Come here Go away

( This poem describes how I - the birthmother
felt with the aftermath of empty arms. )



I am the child. I am the one who is crying.
I am the child, the one who is trying to come out.
Let me tell you how much I need you.
I am so lost deep within this woman.
Please help me to live, I am dying.
Can you see me? Can you hear me?
Someone please come lose and listen.
It is so dark and scary in here.
I can not come into the light by myself.
When I try, I am laughed at, slapped, rejected or punished.
I stay inside and let no one close.
Years ago when I was very small,
I think I laughed, I think I smiled, I think I felt joy.
I can not remember - except for the pain.
I looked at the trees, the sky, and the birds
I often asked why.
No one was listening. No one answered.
Why doesn't Daddy hug me?
He's too busy or tired.
I just want to sit in HIS lap.
I'm confused.
The other girls hug their Daddies.
Something is wrong with me.
I'm bad. I'm ugly. I'm fat. I'm in the way.
What's a daddy's girl anyway?
What's it like to be held, be squeezed, to feel safe?
Someone listen, Someone hear.
She looks into the mirror and sees nobody.
She wants to cry, but the tears are frozen.
No one has time to hear. WHY?
The pain is always in here, how do you let them see it?
The laugher is dead, the silence is loud.
The fear everywhere, there is no path.
Circles, big circles, no way out.
I can't see an ending. The beginning is clouded.
It's so dark. It's cold. I'm scared.
What's love anyway? Is it supposed to hurt?
Are there arms to hold me?
Is there understanding?
My tears frighten them. They walk away.
Help me to understand. I want to love.
Promises are never kept, smiles are all plastic.
God! I want to trust you, tell me How!
Will you love me and then go away too?
Dark shadows something is there - I cant see what.
Is it my past? Is it my future?
It can't be now - Now isn't real.
I need you - I want you - come close - no go away.
Good news scares me. It is not true. It won't last.
The pain is always close.
Don't give me gifts - you'll take them away.
Who am I anyway?
Am I what my mother says? Or what my Father doesn't say.

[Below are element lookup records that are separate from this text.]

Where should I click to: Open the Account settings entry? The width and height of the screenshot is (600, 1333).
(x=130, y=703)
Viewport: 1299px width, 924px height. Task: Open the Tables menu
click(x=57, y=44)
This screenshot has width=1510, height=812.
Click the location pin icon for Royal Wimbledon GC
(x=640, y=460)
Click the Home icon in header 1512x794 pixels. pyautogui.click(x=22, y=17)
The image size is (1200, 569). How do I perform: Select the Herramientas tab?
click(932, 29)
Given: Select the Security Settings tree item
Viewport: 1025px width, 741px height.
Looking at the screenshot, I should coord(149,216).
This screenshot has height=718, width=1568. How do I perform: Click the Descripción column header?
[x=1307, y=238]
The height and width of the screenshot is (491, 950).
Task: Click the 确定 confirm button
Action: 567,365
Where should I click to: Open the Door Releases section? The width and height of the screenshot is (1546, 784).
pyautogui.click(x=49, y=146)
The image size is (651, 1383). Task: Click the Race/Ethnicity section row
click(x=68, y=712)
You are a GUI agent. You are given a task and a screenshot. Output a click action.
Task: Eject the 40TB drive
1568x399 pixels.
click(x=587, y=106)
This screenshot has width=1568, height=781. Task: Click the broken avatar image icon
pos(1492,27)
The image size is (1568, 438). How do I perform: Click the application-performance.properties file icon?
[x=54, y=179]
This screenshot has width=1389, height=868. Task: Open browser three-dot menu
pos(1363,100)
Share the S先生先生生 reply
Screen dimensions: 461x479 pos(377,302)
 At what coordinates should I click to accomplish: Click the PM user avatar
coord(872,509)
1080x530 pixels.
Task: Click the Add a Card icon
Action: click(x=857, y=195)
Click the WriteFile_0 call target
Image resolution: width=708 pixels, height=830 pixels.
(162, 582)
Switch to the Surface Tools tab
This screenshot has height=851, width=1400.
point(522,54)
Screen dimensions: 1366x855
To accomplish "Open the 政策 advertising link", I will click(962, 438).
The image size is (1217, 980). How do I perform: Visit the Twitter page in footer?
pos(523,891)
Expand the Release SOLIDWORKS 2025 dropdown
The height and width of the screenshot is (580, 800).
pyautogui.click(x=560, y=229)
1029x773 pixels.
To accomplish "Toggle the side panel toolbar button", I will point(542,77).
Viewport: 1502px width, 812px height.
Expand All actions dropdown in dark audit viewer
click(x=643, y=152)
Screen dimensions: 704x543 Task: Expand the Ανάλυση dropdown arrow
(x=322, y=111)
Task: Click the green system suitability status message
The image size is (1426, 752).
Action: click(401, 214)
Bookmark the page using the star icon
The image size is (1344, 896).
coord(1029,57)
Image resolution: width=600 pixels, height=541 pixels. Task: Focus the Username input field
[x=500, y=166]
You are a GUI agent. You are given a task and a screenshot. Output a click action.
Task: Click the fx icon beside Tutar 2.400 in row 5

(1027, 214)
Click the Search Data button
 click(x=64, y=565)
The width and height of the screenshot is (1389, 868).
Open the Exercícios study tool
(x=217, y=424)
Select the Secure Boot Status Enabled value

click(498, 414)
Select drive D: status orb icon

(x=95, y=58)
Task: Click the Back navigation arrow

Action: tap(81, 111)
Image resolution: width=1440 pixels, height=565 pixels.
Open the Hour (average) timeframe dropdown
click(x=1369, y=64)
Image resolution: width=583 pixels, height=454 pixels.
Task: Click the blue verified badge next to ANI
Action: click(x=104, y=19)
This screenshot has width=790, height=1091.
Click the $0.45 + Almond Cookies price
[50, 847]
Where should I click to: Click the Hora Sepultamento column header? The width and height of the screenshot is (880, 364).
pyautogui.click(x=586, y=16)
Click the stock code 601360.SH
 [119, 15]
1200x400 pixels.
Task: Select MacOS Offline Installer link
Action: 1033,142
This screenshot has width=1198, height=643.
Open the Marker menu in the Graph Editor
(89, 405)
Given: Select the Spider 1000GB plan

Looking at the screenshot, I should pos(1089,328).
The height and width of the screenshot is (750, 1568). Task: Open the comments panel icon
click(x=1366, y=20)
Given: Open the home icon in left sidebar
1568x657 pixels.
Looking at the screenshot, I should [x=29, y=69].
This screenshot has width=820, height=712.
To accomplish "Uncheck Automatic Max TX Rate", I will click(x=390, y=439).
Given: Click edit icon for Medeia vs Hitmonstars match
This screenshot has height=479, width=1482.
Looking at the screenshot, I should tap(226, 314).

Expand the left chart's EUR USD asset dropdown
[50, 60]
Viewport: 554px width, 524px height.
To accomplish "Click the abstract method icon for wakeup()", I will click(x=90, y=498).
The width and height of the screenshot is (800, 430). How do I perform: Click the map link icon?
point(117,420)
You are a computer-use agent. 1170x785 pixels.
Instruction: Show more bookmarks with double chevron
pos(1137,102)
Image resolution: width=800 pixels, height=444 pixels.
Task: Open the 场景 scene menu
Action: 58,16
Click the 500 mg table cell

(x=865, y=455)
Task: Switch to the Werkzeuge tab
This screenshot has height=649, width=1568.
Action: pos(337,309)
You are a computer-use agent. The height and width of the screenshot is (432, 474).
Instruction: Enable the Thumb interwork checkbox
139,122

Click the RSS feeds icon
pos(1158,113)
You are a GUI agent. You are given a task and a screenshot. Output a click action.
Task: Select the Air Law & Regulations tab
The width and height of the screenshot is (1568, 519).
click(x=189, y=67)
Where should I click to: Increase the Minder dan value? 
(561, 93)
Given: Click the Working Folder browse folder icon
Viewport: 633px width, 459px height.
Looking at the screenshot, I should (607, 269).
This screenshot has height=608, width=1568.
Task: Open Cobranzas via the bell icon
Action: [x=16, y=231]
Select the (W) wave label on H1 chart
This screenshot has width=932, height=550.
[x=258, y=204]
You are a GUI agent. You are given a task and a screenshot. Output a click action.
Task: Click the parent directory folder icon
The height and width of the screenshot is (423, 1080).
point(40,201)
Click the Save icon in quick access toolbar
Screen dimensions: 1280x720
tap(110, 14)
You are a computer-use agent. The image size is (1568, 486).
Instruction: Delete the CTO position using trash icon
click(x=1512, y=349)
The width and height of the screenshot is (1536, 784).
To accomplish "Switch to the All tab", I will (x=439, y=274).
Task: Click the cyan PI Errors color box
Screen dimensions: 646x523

Love is not free, everything is priced - I see my soul
How do I touch them? How do they reach me?
Feel; tell the truth, only to be rejected.
Food is my friend - it feels warm - I'm safe - I hate how I look.
I eat more, they laugh, I cry, I hide.
Sorrow, sickness, punishment, and pains.
The games - all the games, I'm loosing.
What are the rules?
Is there someone to whisper "I love you?"
It's a lie anyway.
Lonely, so lonely. Am I condemned forever?
God, I am so afraid of you. Are you the one who will save me?
Will I let you?
The torture inside me - like busted glass.
It explodes, it cuts, and I bleed.
I run to men to find comfort. I must pay for the time.
Sex, an object, now you'll love me, won't you?
Look what I have given.
When it is over, I am empty. I feel dead.
I want to throw-up, the anger will leave.
I'll feel peace, I am quiet.
I eat, use drugs, and drink, flush the guilt and shame away.
Dreams, what are they? A wife, a Mother, a friend.
Am I capable to change, to love to be loved?
Questions, Questions, who has the answers?
Second in line for everything.
Something new? Where?
I'm lost. I'm scared.
Left overs - I stand-alone.
I don't want fame or money, I need acceptance.
God, where am I hidden? I can't find me.
I'm so angry. How do I tell them? Is it wrong to be angry?
Other's tell me how I think, how I feel. What to do? It's not me - it's them.
I'll stay numb. That doesn't bother anyone.
My thoughts race. I can't slow them down.
Rules to follow. Rules to obey. They are never the same.
Double messages. Where is the truth? I want to live. HOW?????